Para compreender melhor o papel dessas rupturas de DNA na formação da memória, Radulovic e seus colegas treinaram ratos para associar um pequeno choque elétrico a um novo ambiente. Quando os animais foram reintroduzidos nesse ambiente, eles demonstraram sinais de memória, como o congelamento no lugar, indicando que ‘lembravam’ da experiência. Em seguida, os pesquisadores analisaram a atividade gênica em neurônios do hipocampo, uma área-chave para a memória. Eles observaram que certos genes responsáveis pela inflamação estavam ativos em um grupo específico de neurônios quatro dias após o treinamento. Entretanto, três semanas depois, esses genes estavam consideravelmente menos ativos.
Essa resposta inflamatória é semelhante àquela desencadeada quando as células imunológicas detectam fragmentos de DNA dentro das células, explica Radulovic. No entanto, neste caso, os neurônios estavam reagindo ao seu próprio DNA, em vez de a invasores externos.
O TLR9, uma proteína envolvida na detecção de DNA danificado, foi mais ativo em um grupo específico de neurônios do hipocampo onde as rupturas de DNA persistiam após tentativas de reparo. Nessas células, a maquinaria de reparo do DNA se concentrou em uma estrutura chamada centrossoma, normalmente associada à divisão e diferenciação celular. Apesar de os neurônios maduros não se dividirem, a presença do centrossoma no reparo do DNA é surpreendente, segundo Radulovic. Ela especula se as memórias são formadas por meio de um mecanismo semelhante ao processo de detecção de substâncias estranhas pelas células imunológicas. Durante os ciclos de dano e reparo, os neurônios podem registrar informações sobre o evento que desencadeou as rupturas de DNA, sugere ela.
Quando os pesquisadores eliminaram o gene responsável pela proteína TLR9 em ratos, os animais tiveram dificuldade em lembrar memórias de longo prazo de seu treinamento: eles congelaram com menos frequência quando colocados no ambiente onde foram expostos ao choque elétrico em comparação com os ratos com o gene intacto. Essas descobertas sugerem que “nosso próprio DNA está sendo usado como um sistema de sinalização” para “armazenar informações por longos períodos”, conforme descreve Radulovic.
Encaixando as peças
Como as descobertas desta equipe se relacionam com outras pesquisas sobre a formação da memória ainda não está claro. Por exemplo, estudos anteriores mostraram que um grupo específico de neurônios do hipocampo, conhecidos como engramas, são essenciais para a formação da memória. Essas células são consideradas marcas físicas de uma única memória e expressam certos genes após um evento de aprendizado. No entanto, o grupo de neurônios observado por Radulovic e seus colegas, onde ocorreu a inflamação relacionada à memória, é em grande parte diferente dos engramas, afirmam os autores.

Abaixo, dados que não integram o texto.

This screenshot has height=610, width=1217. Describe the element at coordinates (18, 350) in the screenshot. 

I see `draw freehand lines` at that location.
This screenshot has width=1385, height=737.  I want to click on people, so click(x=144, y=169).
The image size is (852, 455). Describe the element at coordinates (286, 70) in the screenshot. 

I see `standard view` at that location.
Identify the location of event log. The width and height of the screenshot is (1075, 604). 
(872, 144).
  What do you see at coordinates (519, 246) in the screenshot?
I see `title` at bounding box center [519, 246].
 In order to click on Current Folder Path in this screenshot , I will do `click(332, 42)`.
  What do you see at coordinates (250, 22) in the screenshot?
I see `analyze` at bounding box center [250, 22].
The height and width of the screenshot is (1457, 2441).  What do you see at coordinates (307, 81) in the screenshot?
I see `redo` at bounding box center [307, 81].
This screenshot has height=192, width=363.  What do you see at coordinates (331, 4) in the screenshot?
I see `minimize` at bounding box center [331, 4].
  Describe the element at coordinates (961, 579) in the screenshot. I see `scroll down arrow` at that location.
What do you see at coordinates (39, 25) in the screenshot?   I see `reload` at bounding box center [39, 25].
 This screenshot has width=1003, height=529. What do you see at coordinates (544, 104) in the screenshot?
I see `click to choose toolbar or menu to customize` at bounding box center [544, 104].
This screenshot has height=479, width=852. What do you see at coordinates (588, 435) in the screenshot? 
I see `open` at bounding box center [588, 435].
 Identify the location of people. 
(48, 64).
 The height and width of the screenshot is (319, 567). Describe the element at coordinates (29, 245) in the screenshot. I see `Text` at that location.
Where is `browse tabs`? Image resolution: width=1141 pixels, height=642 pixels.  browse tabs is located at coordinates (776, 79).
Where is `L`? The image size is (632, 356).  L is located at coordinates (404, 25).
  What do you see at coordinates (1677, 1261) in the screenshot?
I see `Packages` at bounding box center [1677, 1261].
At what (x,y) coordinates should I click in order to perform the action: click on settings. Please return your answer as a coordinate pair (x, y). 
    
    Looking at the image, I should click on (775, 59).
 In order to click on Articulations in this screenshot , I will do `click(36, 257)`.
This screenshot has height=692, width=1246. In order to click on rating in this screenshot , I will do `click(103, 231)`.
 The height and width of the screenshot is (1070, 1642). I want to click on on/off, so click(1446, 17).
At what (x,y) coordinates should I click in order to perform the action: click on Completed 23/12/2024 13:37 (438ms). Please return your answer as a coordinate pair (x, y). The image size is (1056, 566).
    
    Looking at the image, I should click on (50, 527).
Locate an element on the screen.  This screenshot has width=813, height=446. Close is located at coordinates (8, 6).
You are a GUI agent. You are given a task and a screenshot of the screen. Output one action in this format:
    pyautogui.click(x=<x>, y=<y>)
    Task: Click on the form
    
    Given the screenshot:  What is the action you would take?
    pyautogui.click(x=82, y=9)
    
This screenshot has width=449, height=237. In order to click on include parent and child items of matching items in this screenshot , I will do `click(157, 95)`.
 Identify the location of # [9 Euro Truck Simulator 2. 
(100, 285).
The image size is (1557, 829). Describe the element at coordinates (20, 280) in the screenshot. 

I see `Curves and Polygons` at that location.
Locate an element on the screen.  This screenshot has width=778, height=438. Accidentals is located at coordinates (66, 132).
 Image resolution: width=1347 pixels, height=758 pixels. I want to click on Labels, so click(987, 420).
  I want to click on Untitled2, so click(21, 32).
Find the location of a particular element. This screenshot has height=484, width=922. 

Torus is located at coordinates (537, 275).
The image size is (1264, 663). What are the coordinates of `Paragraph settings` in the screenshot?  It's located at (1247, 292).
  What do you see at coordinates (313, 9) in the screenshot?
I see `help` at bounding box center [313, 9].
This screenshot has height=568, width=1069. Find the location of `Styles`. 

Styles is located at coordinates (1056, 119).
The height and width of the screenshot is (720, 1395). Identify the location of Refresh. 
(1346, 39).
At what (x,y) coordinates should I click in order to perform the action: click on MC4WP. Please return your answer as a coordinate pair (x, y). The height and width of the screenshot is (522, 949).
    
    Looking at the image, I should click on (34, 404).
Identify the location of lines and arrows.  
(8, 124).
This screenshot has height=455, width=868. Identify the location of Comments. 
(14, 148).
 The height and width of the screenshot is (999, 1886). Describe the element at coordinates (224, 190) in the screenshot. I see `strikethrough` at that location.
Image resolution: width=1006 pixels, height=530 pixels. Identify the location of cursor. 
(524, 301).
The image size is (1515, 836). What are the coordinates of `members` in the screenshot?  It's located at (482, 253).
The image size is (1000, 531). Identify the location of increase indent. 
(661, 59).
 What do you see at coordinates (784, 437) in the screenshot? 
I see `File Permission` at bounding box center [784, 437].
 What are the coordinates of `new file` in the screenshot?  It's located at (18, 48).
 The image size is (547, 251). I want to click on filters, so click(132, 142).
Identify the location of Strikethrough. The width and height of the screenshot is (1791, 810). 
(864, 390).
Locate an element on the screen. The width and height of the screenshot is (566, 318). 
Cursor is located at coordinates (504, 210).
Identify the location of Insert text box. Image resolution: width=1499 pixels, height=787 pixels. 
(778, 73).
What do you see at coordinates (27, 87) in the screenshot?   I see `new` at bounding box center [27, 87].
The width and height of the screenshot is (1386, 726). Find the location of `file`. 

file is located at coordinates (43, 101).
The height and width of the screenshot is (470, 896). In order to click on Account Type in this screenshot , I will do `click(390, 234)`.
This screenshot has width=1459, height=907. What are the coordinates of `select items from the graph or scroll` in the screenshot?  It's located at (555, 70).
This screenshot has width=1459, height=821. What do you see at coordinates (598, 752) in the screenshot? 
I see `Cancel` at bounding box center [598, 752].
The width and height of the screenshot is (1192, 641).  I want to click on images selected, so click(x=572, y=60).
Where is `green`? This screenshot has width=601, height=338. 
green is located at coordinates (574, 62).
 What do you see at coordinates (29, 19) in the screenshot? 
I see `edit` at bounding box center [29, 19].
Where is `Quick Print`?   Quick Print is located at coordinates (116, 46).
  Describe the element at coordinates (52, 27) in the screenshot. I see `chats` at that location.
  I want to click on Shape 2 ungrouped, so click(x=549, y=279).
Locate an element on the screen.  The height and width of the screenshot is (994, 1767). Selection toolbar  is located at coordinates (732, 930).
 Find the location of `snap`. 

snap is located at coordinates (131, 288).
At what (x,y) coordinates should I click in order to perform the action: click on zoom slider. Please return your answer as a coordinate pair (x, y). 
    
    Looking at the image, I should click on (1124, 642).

Tomás Ryan, um neurocientista especializado em engramas do Trinity College Dublin, considera que o estudo fornece “a melhor evidência até agora de que o reparo do DNA é importante para a memória”. No entanto, ele questiona se os neurônios estão codificando algo distinto dos engramas; em vez disso, sugere que o dano e o reparo do DNA podem ser uma consequência da formação do engrama. “A formação de um engrama é um evento de grande impacto; é necessário um processo de limpeza extenso depois”, afirma.
Tsai espera que pesquisas futuras explorem como ocorrem as rupturas de DNA de dupla hélice e se elas são observadas em outras regiões do cérebro.
Clara Ortega de San Luis, uma neurocientista que trabalha com Ryan no Trinity College Dublin, destaca que esses resultados chamam a atenção para os mecanismos subjacentes à formação e à persistência da memória dentro das células. Ela observa que há um amplo conhecimento sobre a conectividade entre neurônios e a plasticidade neural, mas ainda há lacunas no entendimento do que acontece dentro dos neurônios.